Task item: Everything from the line holding "Open the master branch dropdown" through the last line below must be repeated exactly, and nothing else.

Records for processing:
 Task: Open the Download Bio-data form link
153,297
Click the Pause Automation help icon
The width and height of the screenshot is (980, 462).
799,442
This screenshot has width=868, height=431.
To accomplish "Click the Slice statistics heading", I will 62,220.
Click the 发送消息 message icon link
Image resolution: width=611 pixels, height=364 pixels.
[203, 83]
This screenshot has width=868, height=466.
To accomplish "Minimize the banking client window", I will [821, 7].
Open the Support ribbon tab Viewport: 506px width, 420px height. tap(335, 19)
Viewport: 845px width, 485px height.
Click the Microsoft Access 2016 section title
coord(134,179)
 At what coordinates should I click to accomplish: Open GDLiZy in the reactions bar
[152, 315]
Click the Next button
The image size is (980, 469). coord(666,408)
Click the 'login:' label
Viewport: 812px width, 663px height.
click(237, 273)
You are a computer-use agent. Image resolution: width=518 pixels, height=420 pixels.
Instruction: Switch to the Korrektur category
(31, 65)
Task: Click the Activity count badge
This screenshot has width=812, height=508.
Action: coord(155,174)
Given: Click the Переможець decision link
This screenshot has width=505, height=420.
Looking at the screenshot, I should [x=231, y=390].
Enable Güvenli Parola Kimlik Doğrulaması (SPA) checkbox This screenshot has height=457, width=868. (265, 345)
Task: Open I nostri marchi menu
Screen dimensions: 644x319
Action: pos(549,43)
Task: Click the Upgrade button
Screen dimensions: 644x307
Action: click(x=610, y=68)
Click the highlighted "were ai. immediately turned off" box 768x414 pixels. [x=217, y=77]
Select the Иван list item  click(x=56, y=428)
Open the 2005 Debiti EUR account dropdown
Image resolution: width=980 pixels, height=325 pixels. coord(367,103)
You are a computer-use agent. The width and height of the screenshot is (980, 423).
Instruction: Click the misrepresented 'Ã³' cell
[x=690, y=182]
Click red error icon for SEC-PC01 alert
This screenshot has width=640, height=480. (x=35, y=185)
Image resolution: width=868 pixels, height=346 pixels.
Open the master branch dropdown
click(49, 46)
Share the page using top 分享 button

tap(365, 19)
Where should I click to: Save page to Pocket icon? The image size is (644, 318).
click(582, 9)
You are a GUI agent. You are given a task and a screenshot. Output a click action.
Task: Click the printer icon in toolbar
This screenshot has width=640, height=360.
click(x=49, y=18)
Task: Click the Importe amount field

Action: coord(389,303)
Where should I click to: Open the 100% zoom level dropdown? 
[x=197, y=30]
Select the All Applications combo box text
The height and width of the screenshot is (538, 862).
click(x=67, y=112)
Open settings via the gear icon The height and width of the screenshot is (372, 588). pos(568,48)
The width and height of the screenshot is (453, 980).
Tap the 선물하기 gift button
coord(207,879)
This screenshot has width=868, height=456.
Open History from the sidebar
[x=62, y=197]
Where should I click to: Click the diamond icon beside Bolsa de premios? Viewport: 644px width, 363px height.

Solution to this exercise:
Open the master branch dropdown
click(49, 46)
Share the page using top 分享 button

tap(365, 19)
Where should I click to: Save page to Pocket icon? The image size is (644, 318).
click(582, 9)
You are a GUI agent. You are given a task and a screenshot. Output a click action.
Task: Click the printer icon in toolbar
This screenshot has width=640, height=360.
click(x=49, y=18)
Task: Click the Importe amount field

Action: coord(389,303)
Where should I click to: Open the 100% zoom level dropdown? 
[x=197, y=30]
Select the All Applications combo box text
The height and width of the screenshot is (538, 862).
click(x=67, y=112)
Open settings via the gear icon The height and width of the screenshot is (372, 588). pos(568,48)
The width and height of the screenshot is (453, 980).
Tap the 선물하기 gift button
coord(207,879)
This screenshot has width=868, height=456.
Open History from the sidebar
[x=62, y=197]
Where should I click to: Click the diamond icon beside Bolsa de premios? Viewport: 644px width, 363px height.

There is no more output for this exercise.